The Surrogacy (Regulation) Bill, 2016

  • The Surrogacy (Regulation) Bill, 2016 was introduced by Minister of Health and Family Welfare, Mr. J. P. Nadda in Lok Sabha on November 21, 2016. The Bill defines surrogacy as a practice where a woman gives birth to a child for an intending couple and agrees to hand over the child after the birth to the intending couple.
     
  • Regulation of surrogacy: The Bill prohibits commercial surrogacy, but allows altruistic surrogacy.  Altruistic surrogacy involves no monetary compensation to the surrogate mother other than the medical expenses and insurance coverage during the pregnancy.  Commercial surrogacy includes surrogacy or its related procedures undertaken for a monetary benefit or reward (in cash or kind) exceeding the basic medical expenses and insurance coverage.
     
  • Purposes for which surrogacy is permitted: Surrogacy is permitted when it is, (i) for intending couples who suffer from proven infertility; and (ii) altruistic; and (iii) not for commercial purposes; and (iv) not for producing children for sale, prostitution or other forms of exploitation.
     
  • Eligibility criteria for intending couple: The intending couple should have a ‘certificate of essentiality’ and a ‘certificate of eligibility’ issued by the appropriate authority.
     
  • A certificate of essentiality will be issued upon fulfilment of the following conditions: (i) a certificate of proven infertility of one or both members of the intending couple from a District Medical Board; (ii) an order of parentage and custody of the surrogate child passed by a Magistrate’s court; and (iii) insurance coverage for the surrogate mother.
     
  • The certificate of eligibility is issued upon fulfilment of the following conditions by the intending couple: (i) Indian citizens and are married for at least five years; (ii) between 23 to 50 years old female and 26 to 55 years old male; (iii) they do not have any surviving child (biological, adopted or surrogate); this would not include a child who is mentally or physically challenged or suffers from life threatening disorder or fatal illness.
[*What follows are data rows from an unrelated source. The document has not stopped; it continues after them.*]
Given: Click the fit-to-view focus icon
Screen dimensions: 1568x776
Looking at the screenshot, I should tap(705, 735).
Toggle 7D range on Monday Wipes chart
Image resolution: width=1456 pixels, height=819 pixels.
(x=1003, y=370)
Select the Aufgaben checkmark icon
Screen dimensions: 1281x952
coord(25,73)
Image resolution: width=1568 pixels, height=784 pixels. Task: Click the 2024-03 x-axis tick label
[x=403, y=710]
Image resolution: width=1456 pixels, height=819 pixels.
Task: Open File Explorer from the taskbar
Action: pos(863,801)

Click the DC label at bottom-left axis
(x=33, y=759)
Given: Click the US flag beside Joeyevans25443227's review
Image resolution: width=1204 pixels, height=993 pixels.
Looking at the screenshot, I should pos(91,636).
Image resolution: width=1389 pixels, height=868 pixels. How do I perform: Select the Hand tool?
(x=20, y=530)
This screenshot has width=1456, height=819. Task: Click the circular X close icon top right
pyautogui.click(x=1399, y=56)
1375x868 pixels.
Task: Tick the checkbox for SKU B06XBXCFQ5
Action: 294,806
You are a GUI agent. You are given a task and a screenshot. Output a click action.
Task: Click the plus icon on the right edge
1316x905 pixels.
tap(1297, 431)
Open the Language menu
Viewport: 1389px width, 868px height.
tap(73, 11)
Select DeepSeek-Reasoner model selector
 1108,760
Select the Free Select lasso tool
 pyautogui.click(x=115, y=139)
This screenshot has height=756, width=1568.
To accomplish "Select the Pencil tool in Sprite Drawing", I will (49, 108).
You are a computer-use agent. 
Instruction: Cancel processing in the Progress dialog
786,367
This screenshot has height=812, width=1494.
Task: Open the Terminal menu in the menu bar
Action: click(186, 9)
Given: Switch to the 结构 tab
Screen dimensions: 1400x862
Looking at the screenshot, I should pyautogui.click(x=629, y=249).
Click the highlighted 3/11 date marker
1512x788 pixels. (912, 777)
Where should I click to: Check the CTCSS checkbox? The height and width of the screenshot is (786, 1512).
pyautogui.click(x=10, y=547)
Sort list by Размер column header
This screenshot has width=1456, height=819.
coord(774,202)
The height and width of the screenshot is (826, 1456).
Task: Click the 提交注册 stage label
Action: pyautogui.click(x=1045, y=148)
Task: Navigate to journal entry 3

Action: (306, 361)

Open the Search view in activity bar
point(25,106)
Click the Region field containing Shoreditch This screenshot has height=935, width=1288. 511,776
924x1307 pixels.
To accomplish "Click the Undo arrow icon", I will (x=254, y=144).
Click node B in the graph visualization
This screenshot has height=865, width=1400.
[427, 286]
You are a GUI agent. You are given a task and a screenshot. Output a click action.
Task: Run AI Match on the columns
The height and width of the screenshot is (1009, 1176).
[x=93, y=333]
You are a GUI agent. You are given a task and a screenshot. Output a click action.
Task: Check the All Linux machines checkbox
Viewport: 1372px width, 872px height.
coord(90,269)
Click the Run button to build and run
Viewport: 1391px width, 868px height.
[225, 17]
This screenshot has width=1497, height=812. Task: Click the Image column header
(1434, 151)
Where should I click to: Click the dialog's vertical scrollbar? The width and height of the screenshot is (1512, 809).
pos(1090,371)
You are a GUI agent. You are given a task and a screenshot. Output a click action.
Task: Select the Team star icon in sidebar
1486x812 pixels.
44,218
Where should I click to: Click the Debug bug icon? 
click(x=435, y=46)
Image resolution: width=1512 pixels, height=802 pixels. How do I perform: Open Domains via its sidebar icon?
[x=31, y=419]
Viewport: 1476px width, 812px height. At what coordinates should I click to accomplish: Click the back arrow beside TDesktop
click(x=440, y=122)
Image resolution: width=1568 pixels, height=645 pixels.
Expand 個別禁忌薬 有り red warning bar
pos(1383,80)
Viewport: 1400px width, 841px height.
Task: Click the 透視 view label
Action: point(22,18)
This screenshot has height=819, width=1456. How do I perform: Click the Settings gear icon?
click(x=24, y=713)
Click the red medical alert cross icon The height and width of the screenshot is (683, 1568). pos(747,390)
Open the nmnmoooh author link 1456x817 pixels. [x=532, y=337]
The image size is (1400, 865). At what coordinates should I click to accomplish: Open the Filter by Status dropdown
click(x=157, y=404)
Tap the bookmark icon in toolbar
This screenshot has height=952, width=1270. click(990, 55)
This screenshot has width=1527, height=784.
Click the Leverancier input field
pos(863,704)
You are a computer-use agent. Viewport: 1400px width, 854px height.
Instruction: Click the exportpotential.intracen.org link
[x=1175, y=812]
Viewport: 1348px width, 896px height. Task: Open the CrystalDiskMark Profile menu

Other conditions may be specified by regulations.
     
  • Eligibility criteria for surrogate mother: To obtain a certificate of eligibility from the appropriate authority, the surrogate mother has to: (i) be a close relative of the intending couple; (ii) be an ever married woman having a child of her own; (iii) be 25 to 35 years old; (iv) be a surrogate only once in her lifetime; and (iv) possess a certificate of medical and psychological fitness for surrogacy.
     
  • Appropriate authority: The central and state governments shall appoint one or more appropriate authorities within 90 days of the Bill becoming an Act.  The functions of the appropriate authority include; (i) granting, suspending or cancelling registration of surrogacy clinics; (ii) enforcing standards for surrogacy clinics; (iii) investigating and taking action against breach of the provisions of the Bill; (iv) recommending modifications to the rules and regulations.
     
  • Registration of surrogacy clinics: Surrogacy clinics cannot undertake surrogacy related procedures unless they are registered by the appropriate authority.  Clinics must apply for registration within a period of 60 days from the date of appointment of appropriate authority. 
     
  • National and State Surrogacy Boards: The central and the state governments shall constitute the National Surrogacy Board (NSB) and the State Surrogacy Boards (SSB), respectively.  Functions of the NSB include, (i) advising the central government on policy matters relating to surrogacy; (ii) laying down the code of conduct of surrogacy clinics; and (iii) supervising the functioning of SSBs.
     
  • Offences and penalties: The Bill states the following offences: (i) undertaking or advertising commercial surrogacy; (ii) exploiting the surrogate mother; (iii) abandoning, exploiting or disowning a surrogate child; and (iv) selling or importing human embryo or gametes for surrogacy.  These offences will attract a minimum penalty of 10 years and a fine up to 10 lakh rupees.
     
  • The Bill specifies a range of offences and penalties for other contraventions of the provisions of the Bill and initiating commercial surrogacy.